Progressive enhancement

This is the crux of progressive enhancement. Here’s the recipe:

  • Start with a basic web page that functions with nothing but the HTML, using standard semantic mark-up. Yes, it will require full-page GET or POST requests to perform actions, but we’re not going to stop there – we’re going to enhance the page.
  • Add CSS to style the page nicely; go to town with CSS3 animations if you want
  • Add JavaScript to enhance the UI and provide all the modern goodies: AJAX, client-side models, client-side validation etc

The benefits are obvious:

  • If the JavaScript or CSS files (or both) fail for any reason whatsoever the page still works
  • The use of semantic HTML means the page is fully understandable by search engine spiders
  • Because everything is rendered in HTML, not built up in JavaScript, it is understandable immediately by assistive devices
  • Serving fully-rendered HTML is quicker than building that same HTML client-side
  • Built-in support for older – and newer – browsers and devices

The best web developers on the planet all argue that progressive enhancement is the best way to approach web development. I honestly have no idea why anyone would think otherwise. There’s a good article (it’s actually the first chapter of Filament Group’s “Designing With Progressive Enhancement” book) on the case for progressive enhancement here.

Modern JavaScript

There are some people who use juicy headlines (this is called “link-baiting”) which doesn’t help those developers who are trying to promote progressive enhancement, instead causing JavaScript-loving developers to proclaim “you hate JavaScript!”. You know what developers are like: they get hot-headed. It’s much better to try to think clearly and objectively about development and come up with solutions based on real data.

The reality is that most modern JavaScript libraries don’t support progressive enhancement out of the box: AngularJS included. If there were a way to render standard HTML with real links and forms and then enhance that HTML with Angular I would be all over it, but unfortunately I haven’t found anything that explains how to do it yet.

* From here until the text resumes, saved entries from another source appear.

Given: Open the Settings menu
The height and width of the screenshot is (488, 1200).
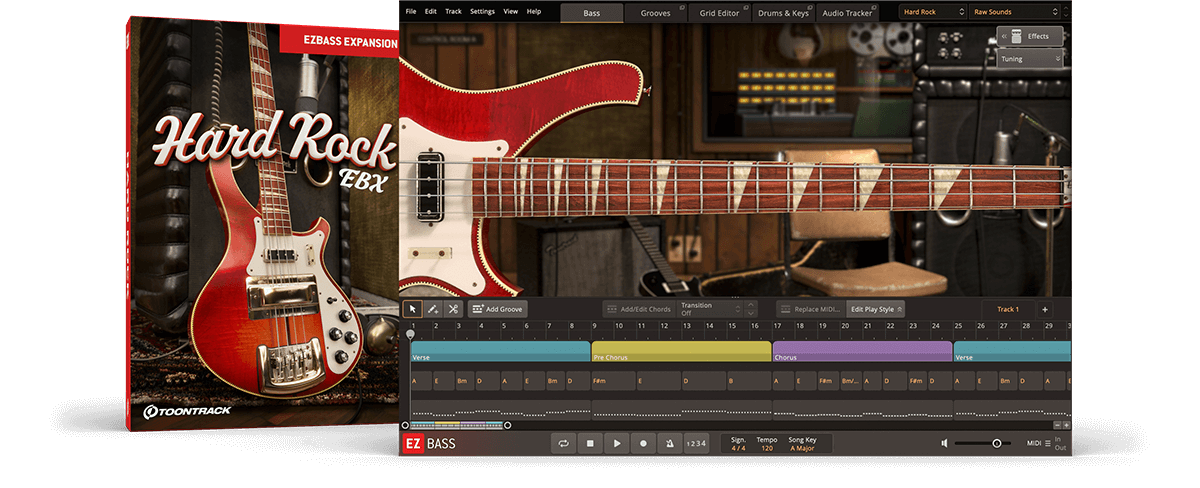Looking at the screenshot, I should pos(482,11).
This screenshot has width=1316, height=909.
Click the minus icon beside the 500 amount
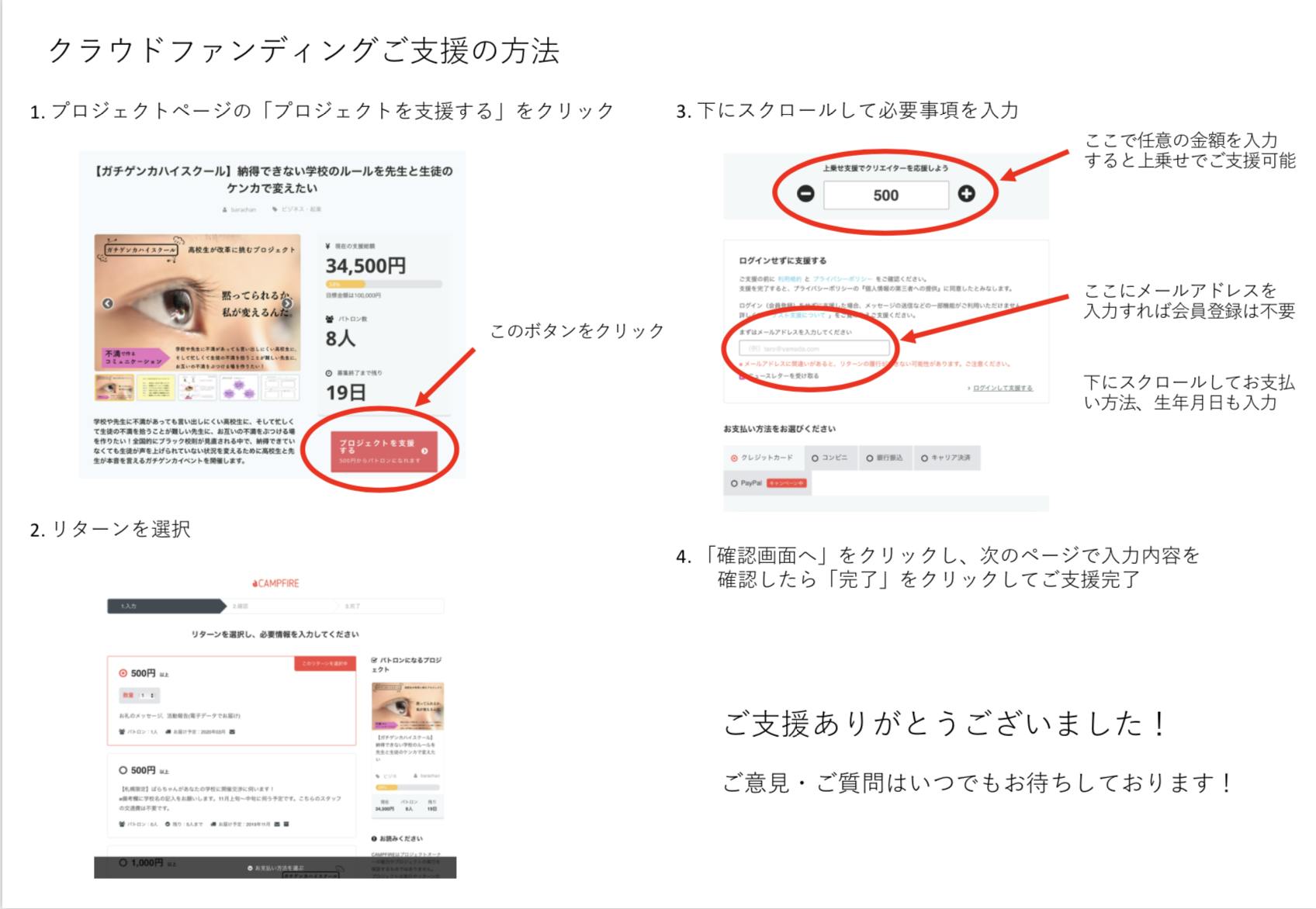coord(805,194)
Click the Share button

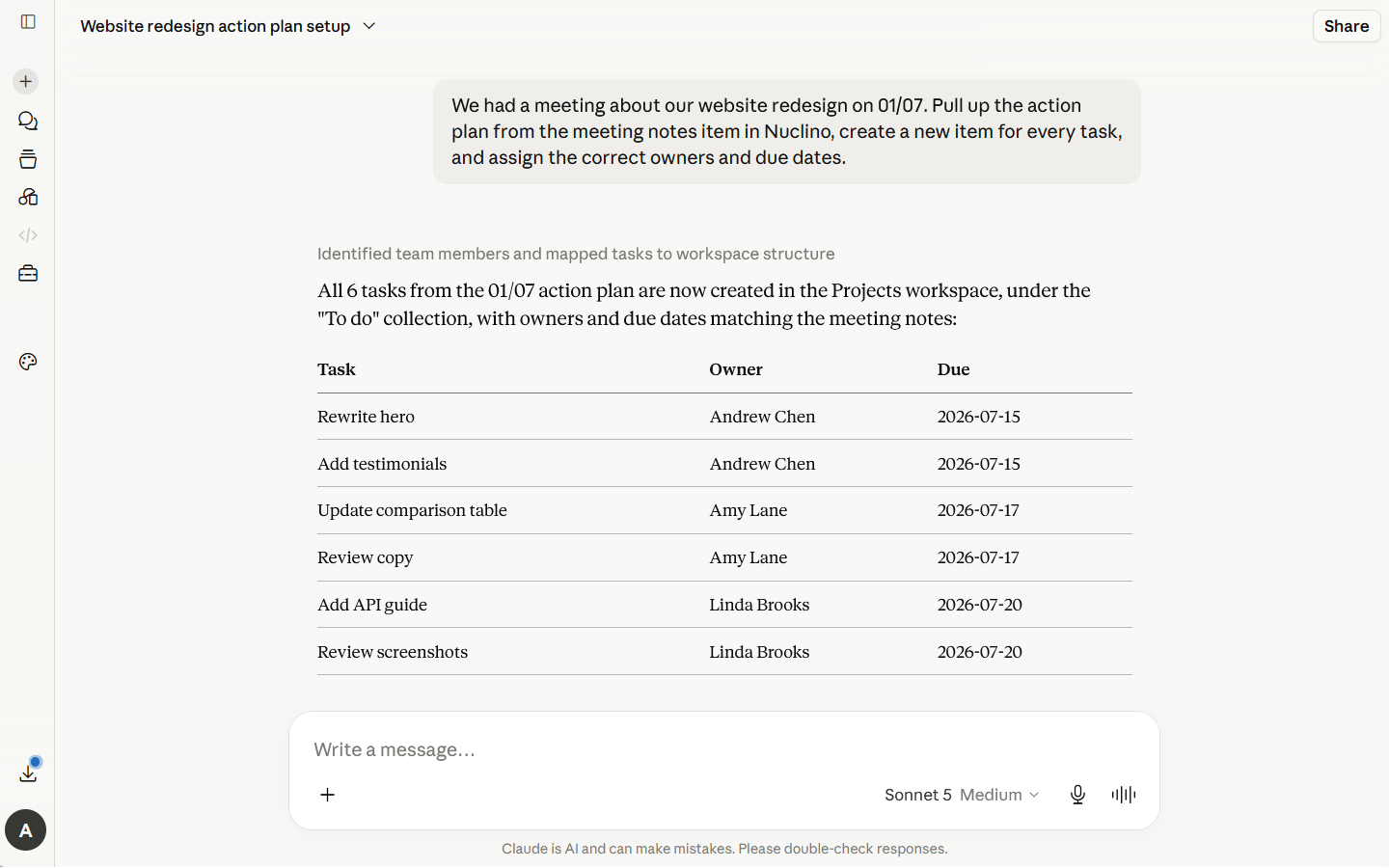pyautogui.click(x=1347, y=26)
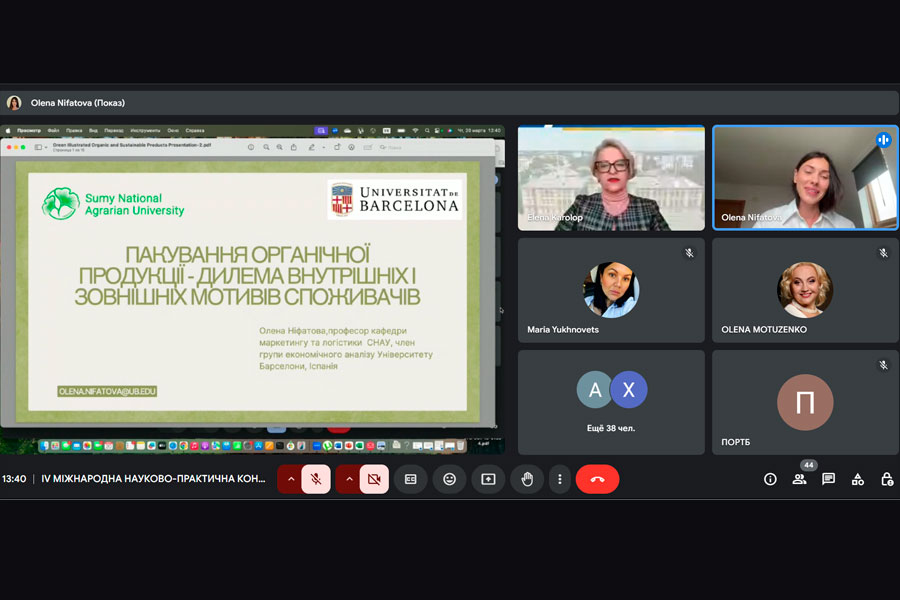Open the chat messages panel
The image size is (900, 600).
click(828, 479)
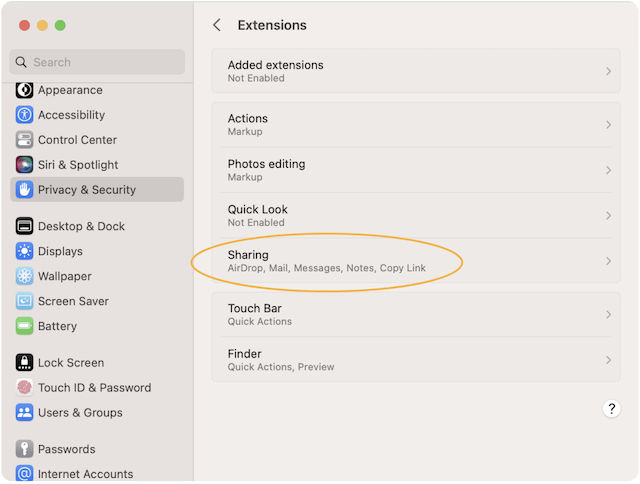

This is something which I’ve been thinking about a lot, and I did a little proof of concept for a basic data-binding system. I wonder if it would be possible to apply the same techniques to Angular.

For me personally I’m a big believer in progressive enhancement, not just for accessibility reasons but for front-end performance as well. I do recognise it will probably add time to development, however the same can be said for Test Driven Development. The goal for progressive enhancement and TDD is the same: a better, more stable foundation for systems.